New Way To View Management

That sense of urgency led Florida Southern's advisory council to prepare a DVD and slick brochures about the citrus and horticulture programs. Hurner is taking the recruiting materials to trade groups across the state, hoping growers will mentor and attract potential students.

 

Browning, whose research at Lake Alfred lets him work with students from UF and Florida Southern, said it's not just horticulture science students who can pursue citrus careers.

 

He points to a recent jump in UF food and resource economic majors.
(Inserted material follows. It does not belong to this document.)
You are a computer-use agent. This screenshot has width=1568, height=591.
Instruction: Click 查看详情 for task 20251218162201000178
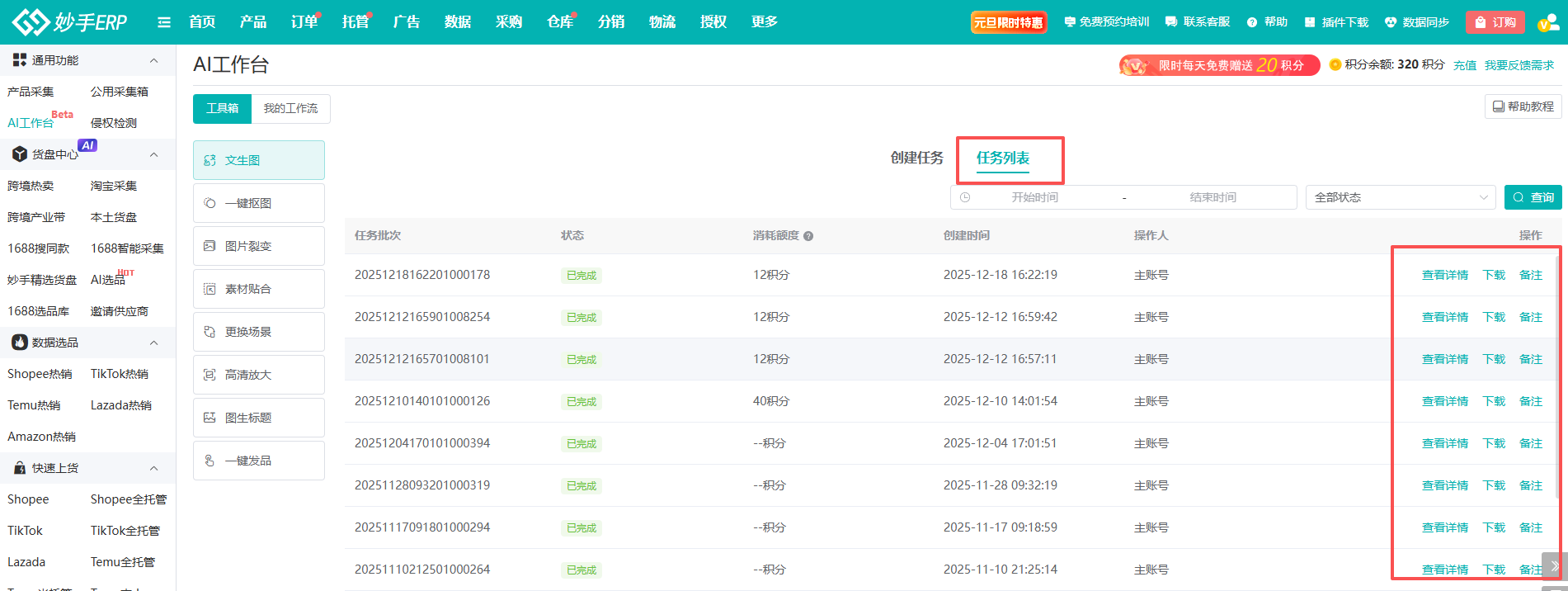coord(1444,275)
That study track increased enrollment to 153 from 63 since 2000. That counteracts the 78 percent drop in those studying horticulture science.

 

Browning challenges citrus industry leaders to change their management structure to tap high-skill majors, such as mechanical engineering and computer science.

 

"There has to be some cultural shift in the way they look at management," Browning said. "These skills may be found in three or four people. It's hard to find one person who has it all."

 

Companies need to be careful hiring people who don't understand agriculture, said retired Brevard County grower John D'Albora, who graduated from Florida Southern's first citrus production class in 1949. He double majored in economics to understand the business, but first and foremost calls farming his passion.

 

"People sitting in an office cannot create a good environment for any agricultural environment," he said.

 

Although he sold off his company's last 1,000 acres of groves for development last year, D'Albora has faith the state's citrus community will continue to dominate the global market.

 

"This industry is too good an industry, and it's been too good to Florida to just let it go," he said.

 

That's because, although few in number, the new citrus leaders carry the same passion as the old guard.

 

"You just have to know there's going to be good times and bad times," said Carter, the Florida Southern student. "It's a cycle."